## [SHORT EXERCISE]
Retype the data below, starting at the line that contains "Task: Switch to the Storage tab" and continuing through the last line of the data. Leave the pictures out of your answer.

Element lookup records
►
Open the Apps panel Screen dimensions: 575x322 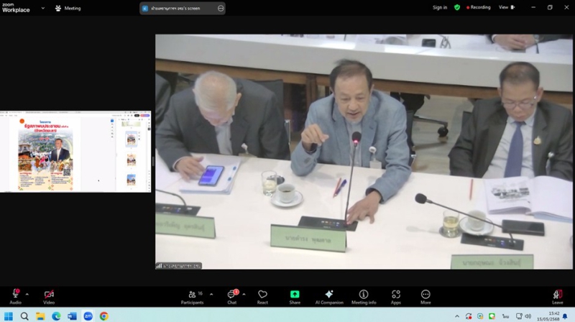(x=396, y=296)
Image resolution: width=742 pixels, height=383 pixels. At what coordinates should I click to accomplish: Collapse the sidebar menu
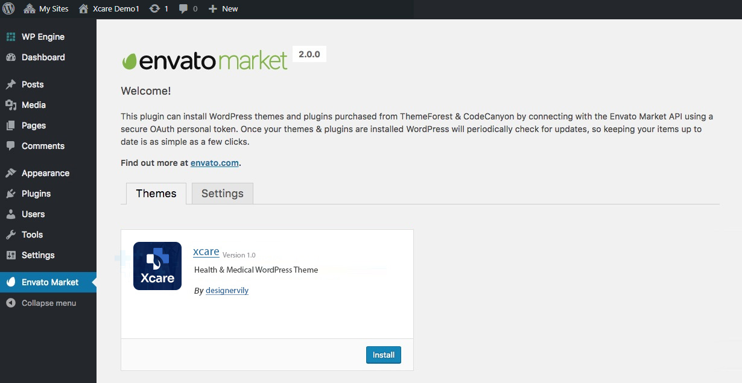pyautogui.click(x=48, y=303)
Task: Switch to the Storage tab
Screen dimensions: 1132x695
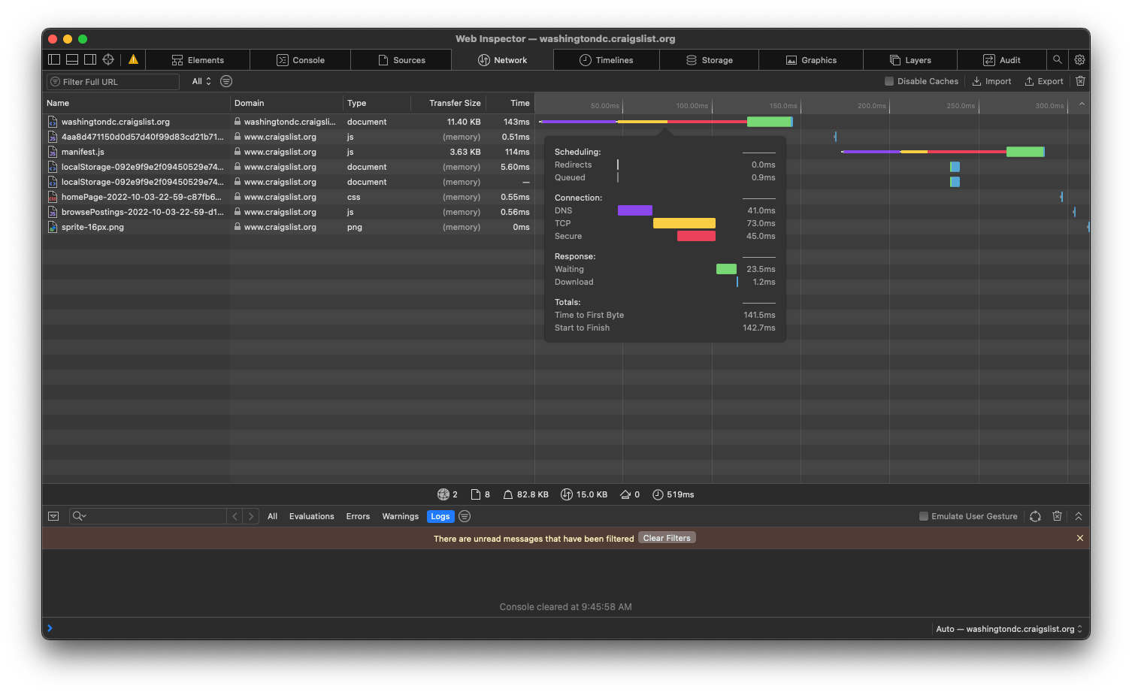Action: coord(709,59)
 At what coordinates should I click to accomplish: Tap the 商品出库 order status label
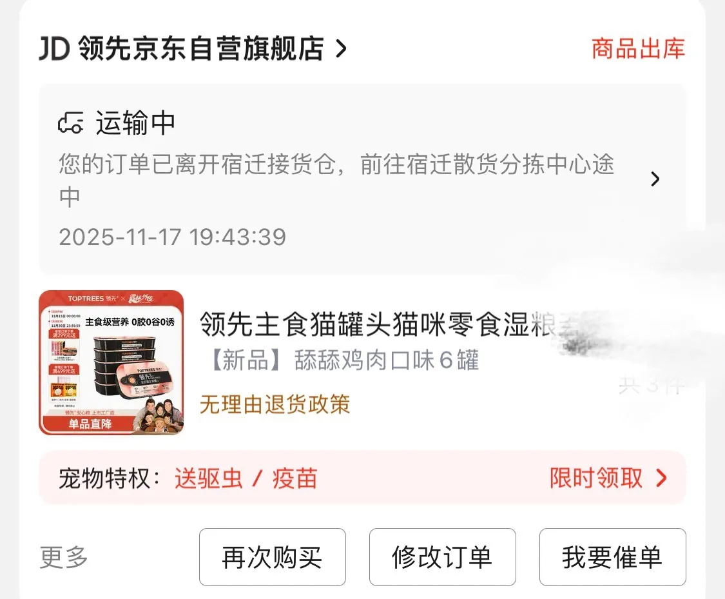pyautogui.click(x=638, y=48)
◄
## [EXERCISE OUTPUT]
Task: Switch to the Storage tab
Screen dimensions: 1132x695
Action: coord(709,59)
 At what coordinates should I click to accomplish: Tap the 商品出库 order status label
pyautogui.click(x=638, y=48)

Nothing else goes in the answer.